### OBJECTIVE
Render the records below as a numbered list with one entry per line, and leave out any blank lines.

___ MATERIAL FOR THIS TASK

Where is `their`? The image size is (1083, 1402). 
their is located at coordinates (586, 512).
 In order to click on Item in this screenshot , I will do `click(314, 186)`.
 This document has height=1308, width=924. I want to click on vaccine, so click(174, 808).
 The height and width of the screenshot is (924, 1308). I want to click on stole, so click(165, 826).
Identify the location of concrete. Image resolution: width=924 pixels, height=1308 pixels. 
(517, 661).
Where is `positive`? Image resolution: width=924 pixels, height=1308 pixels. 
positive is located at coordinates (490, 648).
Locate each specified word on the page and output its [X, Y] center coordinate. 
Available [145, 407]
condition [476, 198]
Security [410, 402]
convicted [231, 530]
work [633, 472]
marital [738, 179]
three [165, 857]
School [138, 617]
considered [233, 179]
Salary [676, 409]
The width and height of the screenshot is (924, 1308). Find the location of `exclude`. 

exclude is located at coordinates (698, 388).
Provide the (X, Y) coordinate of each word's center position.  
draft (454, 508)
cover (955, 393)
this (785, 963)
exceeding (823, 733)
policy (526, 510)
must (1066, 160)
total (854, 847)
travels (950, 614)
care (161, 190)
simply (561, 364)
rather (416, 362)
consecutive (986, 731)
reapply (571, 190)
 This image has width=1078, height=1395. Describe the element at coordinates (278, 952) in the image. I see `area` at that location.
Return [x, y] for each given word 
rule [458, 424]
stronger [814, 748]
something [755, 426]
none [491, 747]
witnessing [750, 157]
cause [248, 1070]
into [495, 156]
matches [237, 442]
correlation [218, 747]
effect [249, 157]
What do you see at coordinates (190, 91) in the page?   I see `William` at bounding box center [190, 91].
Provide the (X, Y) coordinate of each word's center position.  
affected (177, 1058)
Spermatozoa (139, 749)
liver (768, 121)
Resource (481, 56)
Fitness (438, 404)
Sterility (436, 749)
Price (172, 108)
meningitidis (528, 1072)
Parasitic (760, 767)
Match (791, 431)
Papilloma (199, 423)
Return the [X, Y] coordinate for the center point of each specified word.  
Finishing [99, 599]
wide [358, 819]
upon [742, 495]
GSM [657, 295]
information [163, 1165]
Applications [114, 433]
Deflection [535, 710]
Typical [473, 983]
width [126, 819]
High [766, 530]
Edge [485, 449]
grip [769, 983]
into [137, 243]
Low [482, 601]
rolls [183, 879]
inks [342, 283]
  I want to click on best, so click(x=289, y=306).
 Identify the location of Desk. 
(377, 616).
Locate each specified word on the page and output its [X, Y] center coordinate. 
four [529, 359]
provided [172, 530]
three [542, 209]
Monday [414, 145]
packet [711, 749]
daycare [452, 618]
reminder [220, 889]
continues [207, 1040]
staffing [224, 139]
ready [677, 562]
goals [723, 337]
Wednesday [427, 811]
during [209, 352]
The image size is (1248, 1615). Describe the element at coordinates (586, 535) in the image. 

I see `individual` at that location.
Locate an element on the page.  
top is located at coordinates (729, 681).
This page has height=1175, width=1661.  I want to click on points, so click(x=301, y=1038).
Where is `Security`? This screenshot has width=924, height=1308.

______

### COMPLETED EXERCISE
1. Where is `their`? The image size is (1083, 1402). 
2. their is located at coordinates (586, 512).
3.  In order to click on Item in this screenshot , I will do `click(314, 186)`.
4.  This document has height=1308, width=924. I want to click on vaccine, so click(174, 808).
5.  The height and width of the screenshot is (924, 1308). I want to click on stole, so click(165, 826).
6. Identify the location of concrete. Image resolution: width=924 pixels, height=1308 pixels. 
7. (517, 661).
8. Where is `positive`? Image resolution: width=924 pixels, height=1308 pixels. 
9. positive is located at coordinates (490, 648).
10. Locate each specified word on the page and output its [X, Y] center coordinate. 
11. Available [145, 407]
12. condition [476, 198]
13. Security [410, 402]
14. convicted [231, 530]
15. work [633, 472]
16. marital [738, 179]
17. three [165, 857]
18. School [138, 617]
19. considered [233, 179]
20. Salary [676, 409]
21. The width and height of the screenshot is (924, 1308). Find the location of `exclude`. 
22. exclude is located at coordinates (698, 388).
23. Provide the (X, Y) coordinate of each word's center position.  
24. draft (454, 508)
25. cover (955, 393)
26. this (785, 963)
27. exceeding (823, 733)
28. policy (526, 510)
29. must (1066, 160)
30. total (854, 847)
31. travels (950, 614)
32. care (161, 190)
33. simply (561, 364)
34. rather (416, 362)
35. consecutive (986, 731)
36. reapply (571, 190)
37.  This image has width=1078, height=1395. Describe the element at coordinates (278, 952) in the image. I see `area` at that location.
38. Return [x, y] for each given word 
39. rule [458, 424]
40. stronger [814, 748]
41. something [755, 426]
42. none [491, 747]
43. witnessing [750, 157]
44. cause [248, 1070]
45. into [495, 156]
46. matches [237, 442]
47. correlation [218, 747]
48. effect [249, 157]
49. What do you see at coordinates (190, 91) in the page?   I see `William` at bounding box center [190, 91].
50. Provide the (X, Y) coordinate of each word's center position.  
51. affected (177, 1058)
52. Spermatozoa (139, 749)
53. liver (768, 121)
54. Resource (481, 56)
55. Fitness (438, 404)
56. Sterility (436, 749)
57. Price (172, 108)
58. meningitidis (528, 1072)
59. Parasitic (760, 767)
60. Match (791, 431)
61. Papilloma (199, 423)
62. Return the [X, Y] coordinate for the center point of each specified word.  
63. Finishing [99, 599]
64. wide [358, 819]
65. upon [742, 495]
66. GSM [657, 295]
67. information [163, 1165]
68. Applications [114, 433]
69. Deflection [535, 710]
70. Typical [473, 983]
71. width [126, 819]
72. High [766, 530]
73. Edge [485, 449]
74. grip [769, 983]
75. into [137, 243]
76. Low [482, 601]
77. rolls [183, 879]
78. inks [342, 283]
79.   I want to click on best, so click(x=289, y=306).
80.  Identify the location of Desk. 
81. (377, 616).
82. Locate each specified word on the page and output its [X, Y] center coordinate. 
83. four [529, 359]
84. provided [172, 530]
85. three [542, 209]
86. Monday [414, 145]
87. packet [711, 749]
88. daycare [452, 618]
89. reminder [220, 889]
90. continues [207, 1040]
91. staffing [224, 139]
92. ready [677, 562]
93. goals [723, 337]
94. Wednesday [427, 811]
95. during [209, 352]
96. The image size is (1248, 1615). Describe the element at coordinates (586, 535) in the image. 
97. I see `individual` at that location.
98. Locate an element on the page.  
99. top is located at coordinates (729, 681).
100. This page has height=1175, width=1661.  I want to click on points, so click(x=301, y=1038).
101. Where is `Security`? This screenshot has width=924, height=1308.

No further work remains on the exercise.